Isolation of protected areas a major blind spot in habitat conservation

A mere 10 % of nature protection areas worldwide are connected to each other by green corridors

Protected areas are critical for the conservation of biodiversity
Protected areas are critical for the conservation of biodiversity, but they suffocate if isolated.
©, adobe stock 2020

A mere 10 % of nature protection areas worldwide are connected to each other by green corridors, a study published in Nature Communications with the contribution of JRC scientists has found out.

The authors praise the tendency of designating more and more areas as conservation territories, which now cover 15 % of the Earth’s land surface.

However, ensuring that wildlife can move freely from one protected area to another is a neglected aspect in safeguarding efforts. This is the first study to quantify the scale of the problem.

Europe, with its high population density and well-developed infrastructure, has the lowest connectivity of all continents, despite ambitious conservation efforts.

The study highlights the drawbacks that such detachment can create, and the data can be useful for EU policymakers working on expanding the Natura 2000 programme.

“Our study shows that protected areas are suffocating because of their isolation,” Grégoire Dubois, co-author from the JRC, said.

“The new EU biodiversity strategy for 2030 is therefore making the commitment to further increase its network of protected areas to cover 30% Europe’s lands and seas and to strengthen their management effectiveness and connectivity.”

Countries should also take the importance of green corridors into consideration when drawing up development policy, the authors urge.

No protected area is an island

With climate change, species must contend with increasingly harsh conditions. One way that they can adapt is by moving to environs with a microclimate that resembles the circumstances in which they evolved.
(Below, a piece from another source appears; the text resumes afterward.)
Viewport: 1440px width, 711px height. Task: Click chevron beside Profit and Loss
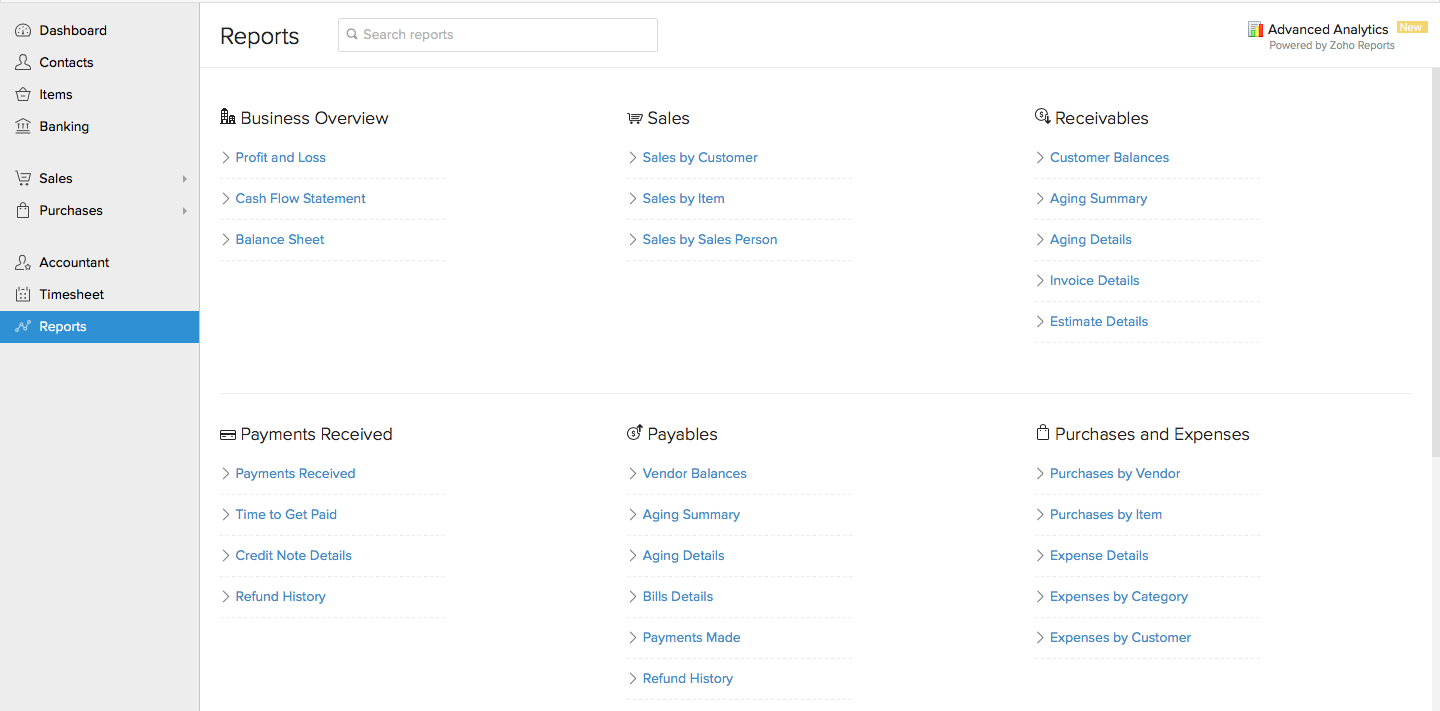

However, if they are cut off from such areas by the bustle of human activity, a major mechanism of ecosystem resilience is lost.

Artificial barriers such as land razed for agriculture, mines created for the extraction of resources, or inhabited settlements all make protected areas less connected.

Moreover, many species rely on seasonal migration, which can be disturbed by tightly confined habitats. The consideration that isolated protected areas could hamper animals’ attempts to flee fires or other disasters should also not be forgotten.

This led to the realisation that conservation strategies should not exclusively target an increase in the area meant to be safeguarded, but should also allow for the establishment of green corridors.

Need for greater connectivity

The EU biodiversity strategy for 2030, which was adopted this year, sets forth an increase in the EU’s protected areas so that they cover at least 30 % of the continent’s land and oceans, and are connected by green infrastructure.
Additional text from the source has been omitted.